Yuki Tsunoda no se deja intimidar por el RB21. Aunque el nuevo piloto de Red Bull ya tuvo su primer contacto con el monoplaza de manera virtual desde Shanghai, se sintió cómodo con la puesta a punto y la velocidad del coche. Sin embargo, cuando llegó el momento de enfrentarse a la pista, la confianza desapareció. Algo similar le pasó a su predecesor, Liam Lawson, en Australia y China.
“Pasé unos dos días en el simulador. A partir de esa experiencia, no me resultó muy difícil conducir el automóvil. Sin duda, tuve la impresión de que el frente era muy puntiagudo, como se dice con frecuencia. Si me preguntan si el auto era difícil de conducir, no diría que me hizo sentir extraño en el simulador”.
A pesar de que el simulador no lo hizo sentir incómodo, el verdadero reto comienza cuando se trata de los ajustes para adaptarse a su estilo de conducción. El diseño del auto responde más a las necesidades de Max Verstappen, lo que hace que los otros pilotos tengan dificultades para encajar con el coche RB21, lo cual le pasa a Yuki Tsunoda.

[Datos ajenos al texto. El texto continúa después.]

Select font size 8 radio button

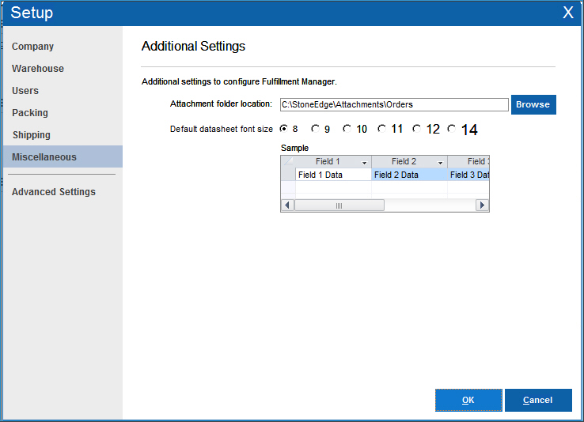[283, 129]
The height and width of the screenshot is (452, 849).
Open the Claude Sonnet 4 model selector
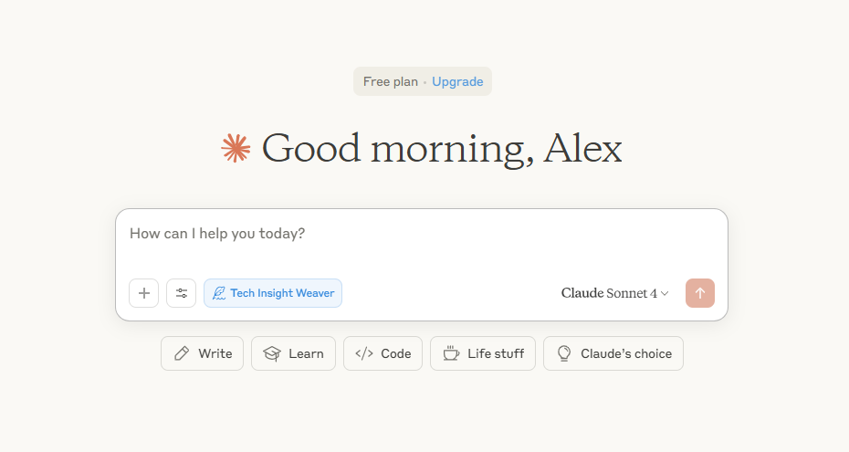tap(609, 293)
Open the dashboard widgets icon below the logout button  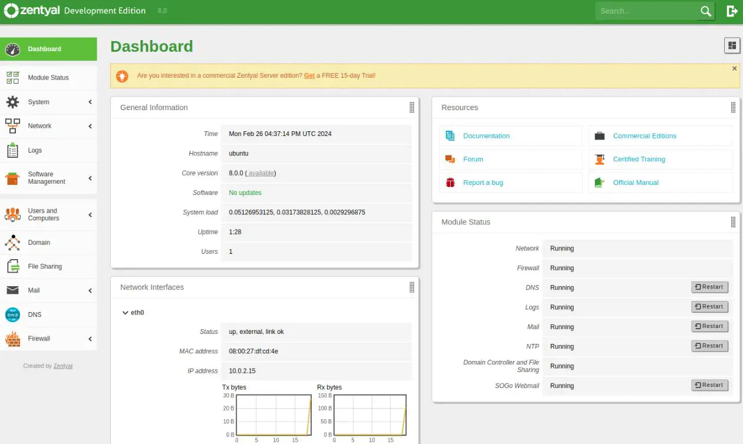click(x=732, y=45)
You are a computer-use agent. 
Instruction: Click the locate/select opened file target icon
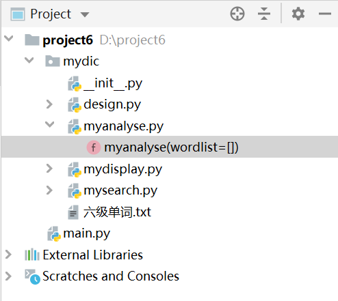[237, 14]
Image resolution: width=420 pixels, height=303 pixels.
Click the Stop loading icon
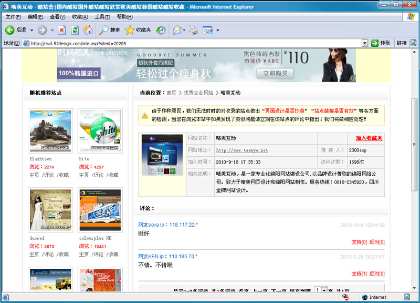(62, 30)
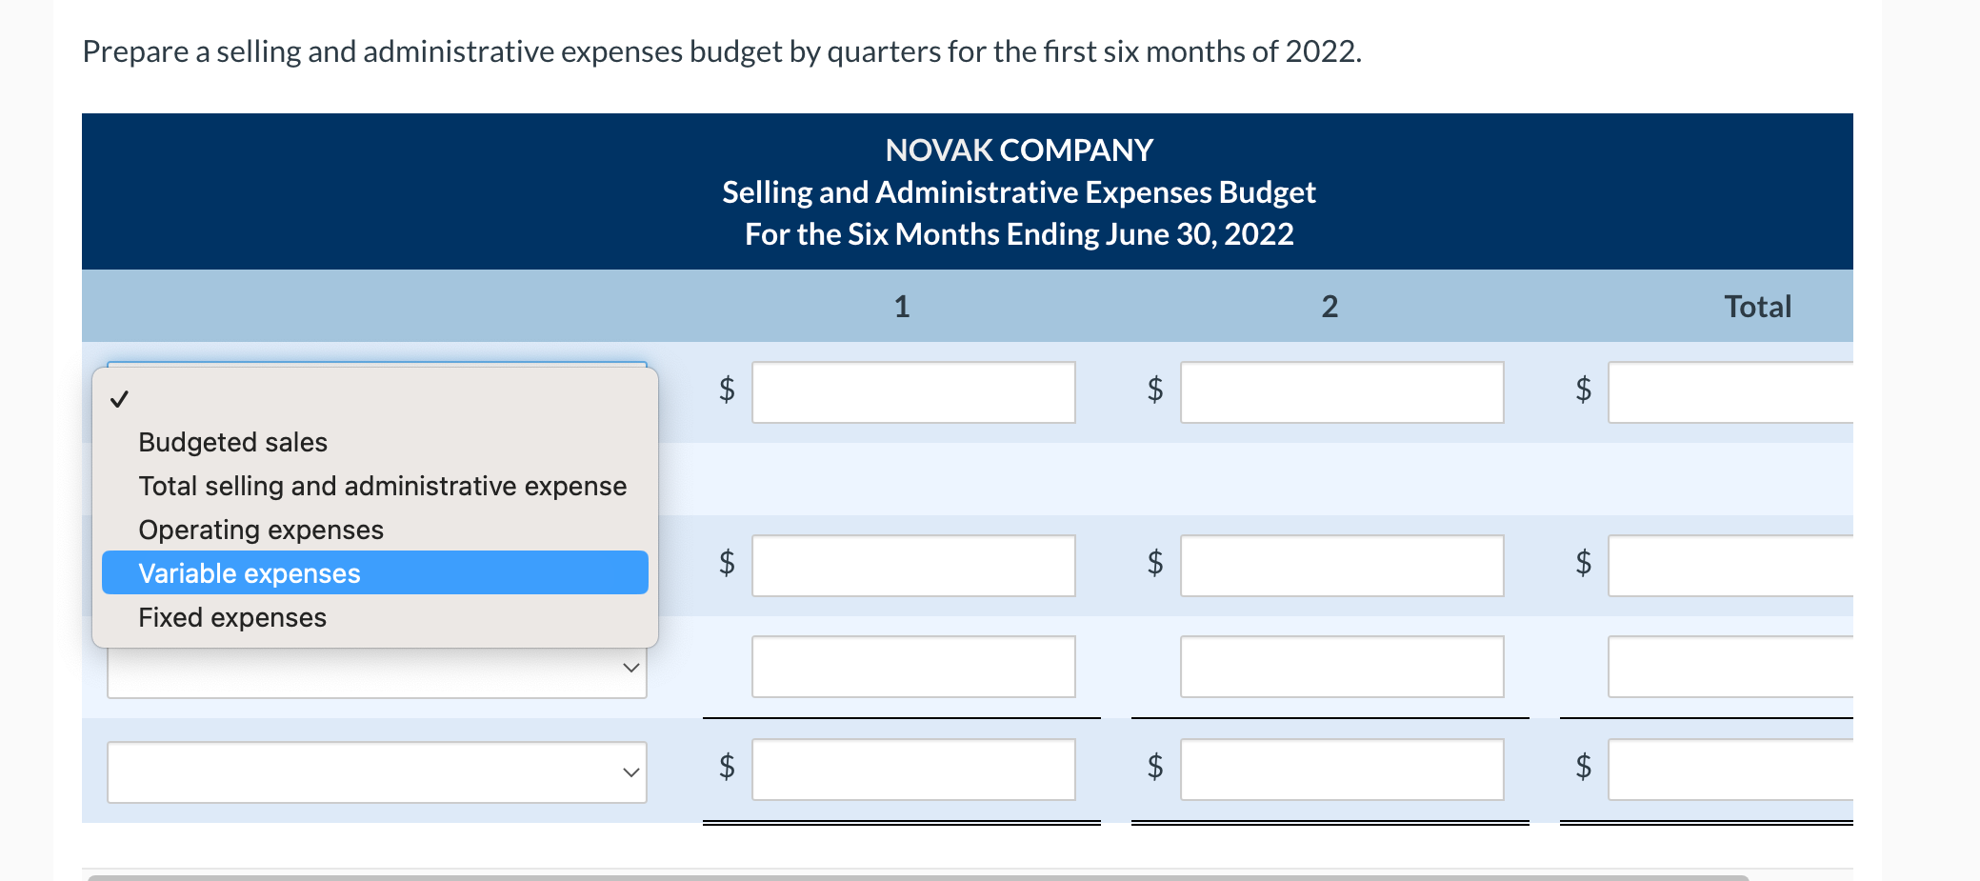Click the quarter 2 Variable expenses amount field
The image size is (1980, 881).
tap(1342, 565)
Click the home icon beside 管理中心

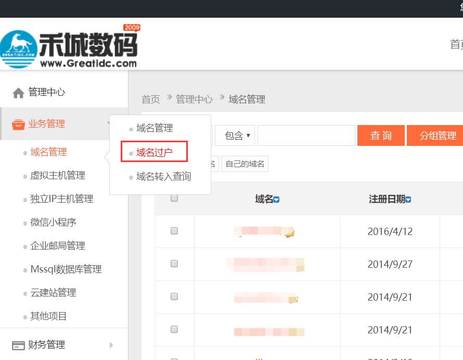(x=19, y=92)
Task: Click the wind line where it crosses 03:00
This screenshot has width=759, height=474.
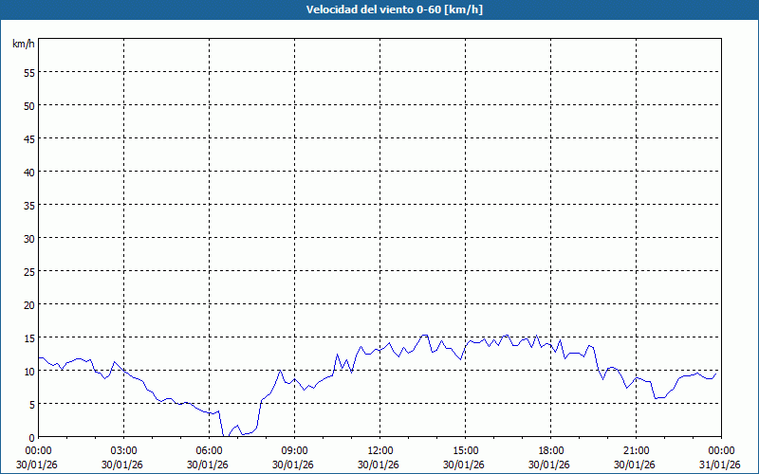Action: [x=123, y=369]
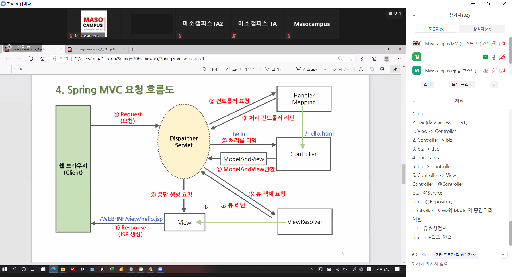Open the 그리기 draw options dropdown arrow

[x=289, y=69]
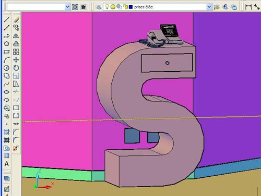
Task: Expand the prises éléc layer dropdown
Action: (209, 7)
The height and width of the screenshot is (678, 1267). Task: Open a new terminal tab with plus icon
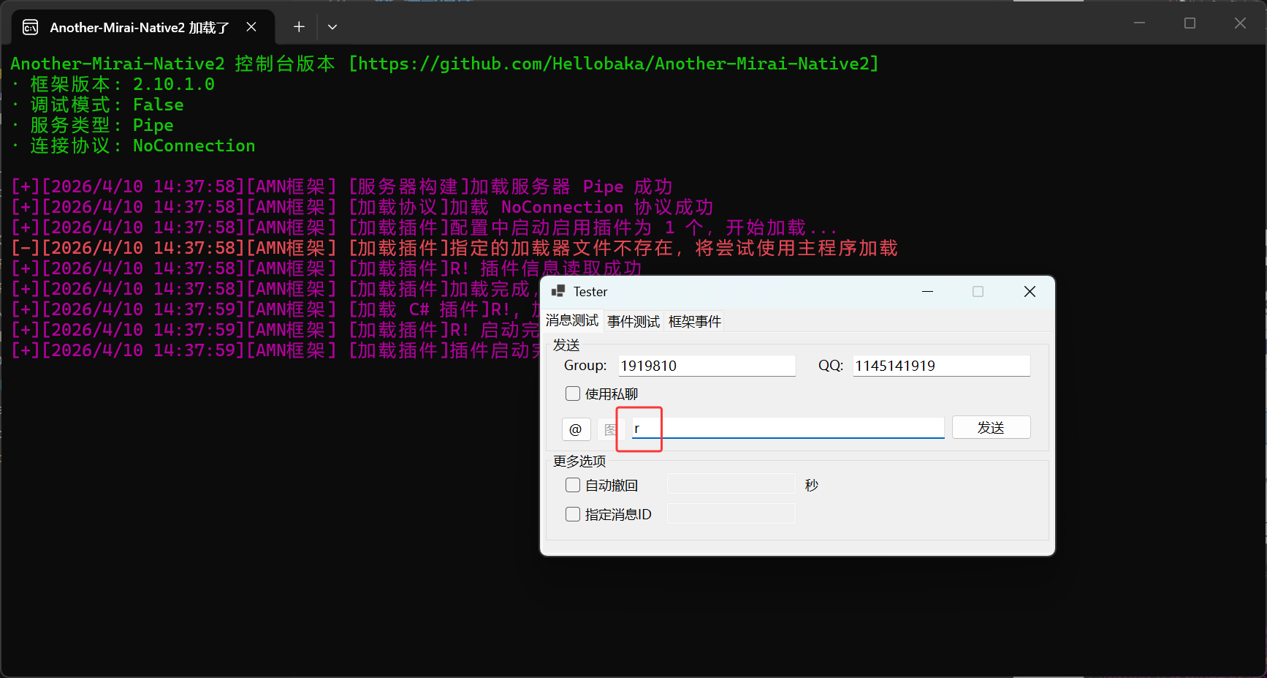point(299,27)
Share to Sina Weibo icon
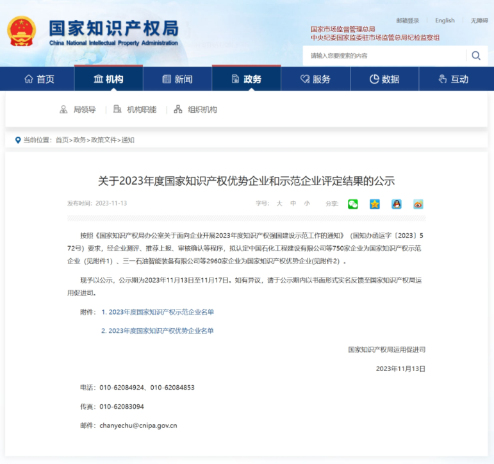Screen dimensions: 494x464 pyautogui.click(x=418, y=204)
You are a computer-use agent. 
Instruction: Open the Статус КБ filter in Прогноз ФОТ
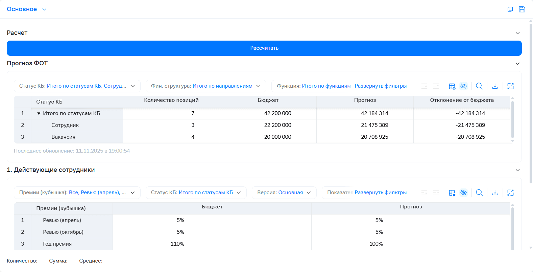(x=77, y=86)
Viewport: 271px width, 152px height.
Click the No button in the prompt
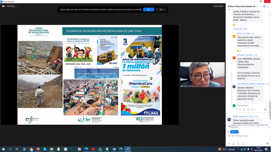tap(161, 9)
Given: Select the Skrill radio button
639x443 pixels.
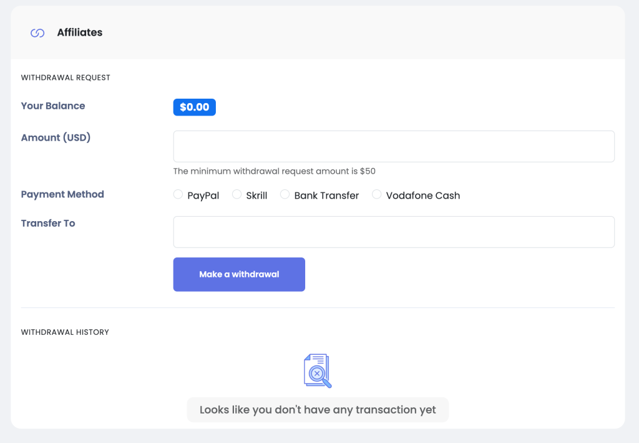Looking at the screenshot, I should click(237, 194).
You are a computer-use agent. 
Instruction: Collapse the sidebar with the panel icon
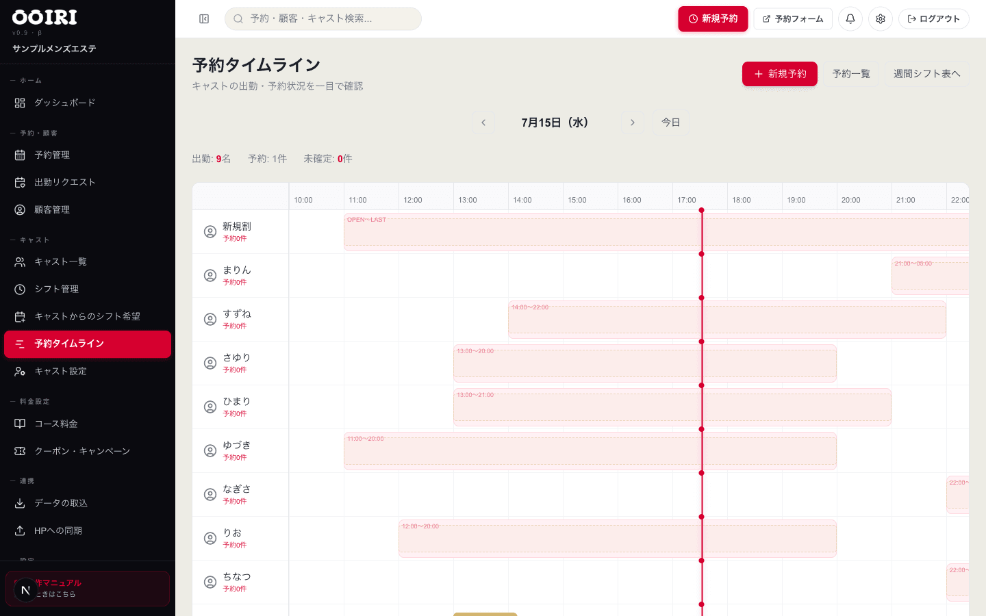click(x=204, y=19)
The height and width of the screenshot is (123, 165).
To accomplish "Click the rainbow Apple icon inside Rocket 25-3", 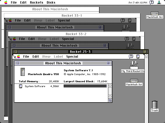I will point(19,57).
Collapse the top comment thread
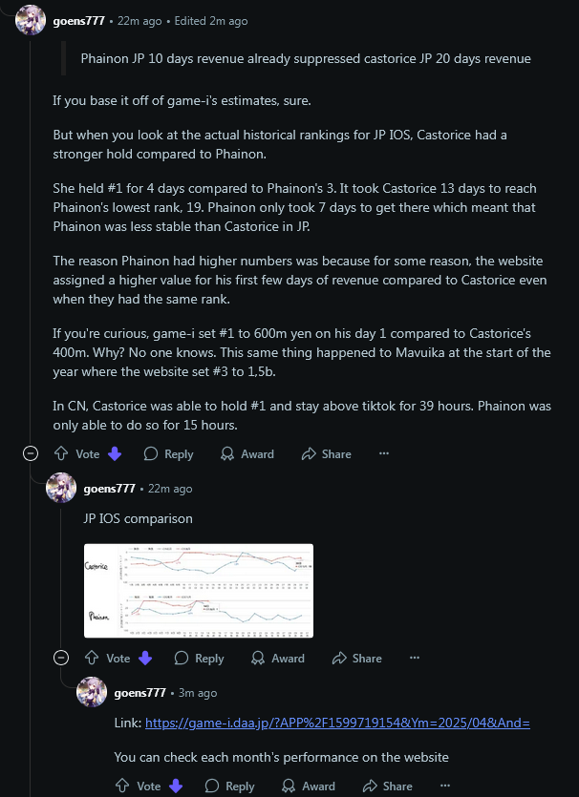This screenshot has height=797, width=579. pyautogui.click(x=31, y=453)
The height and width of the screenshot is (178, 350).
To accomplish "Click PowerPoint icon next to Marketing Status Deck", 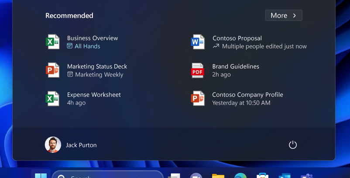I will [53, 70].
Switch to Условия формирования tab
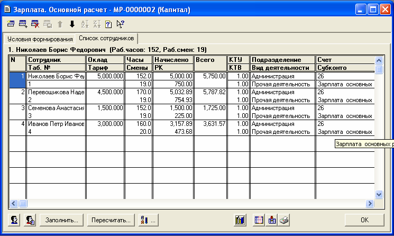This screenshot has height=236, width=394. (x=40, y=39)
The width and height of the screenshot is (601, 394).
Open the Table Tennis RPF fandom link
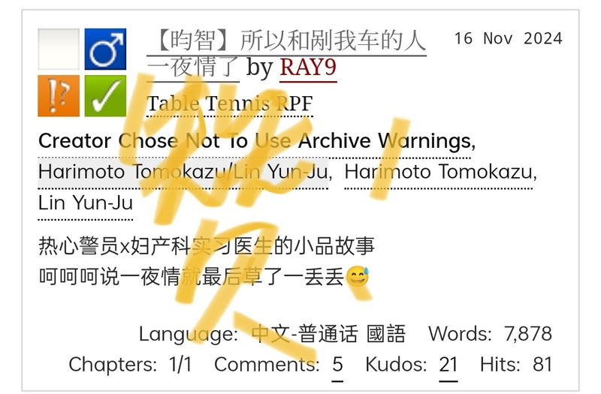click(230, 104)
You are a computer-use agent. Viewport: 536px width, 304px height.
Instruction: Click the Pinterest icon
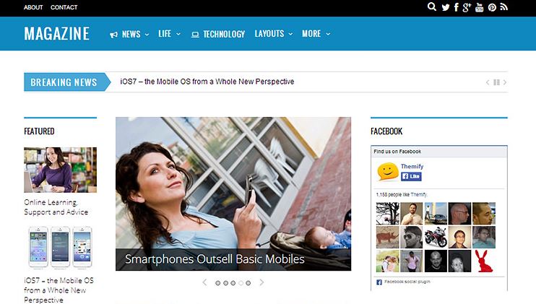pos(492,7)
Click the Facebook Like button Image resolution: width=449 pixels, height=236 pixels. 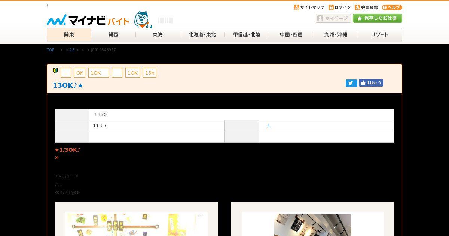tap(371, 83)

“La forma en que quiero ajustar el automóvil es, por lo general, diferente a la de Max. Mi objetivo es desarrollar mi propio ajuste, comprenderlo bien y, a partir del primer entrenamiento libre, alcanzar la velocidad de forma gradual”, añadió Tsunoda, quien se prepara para debutar este fin de semana en el Gran Premio de Japón.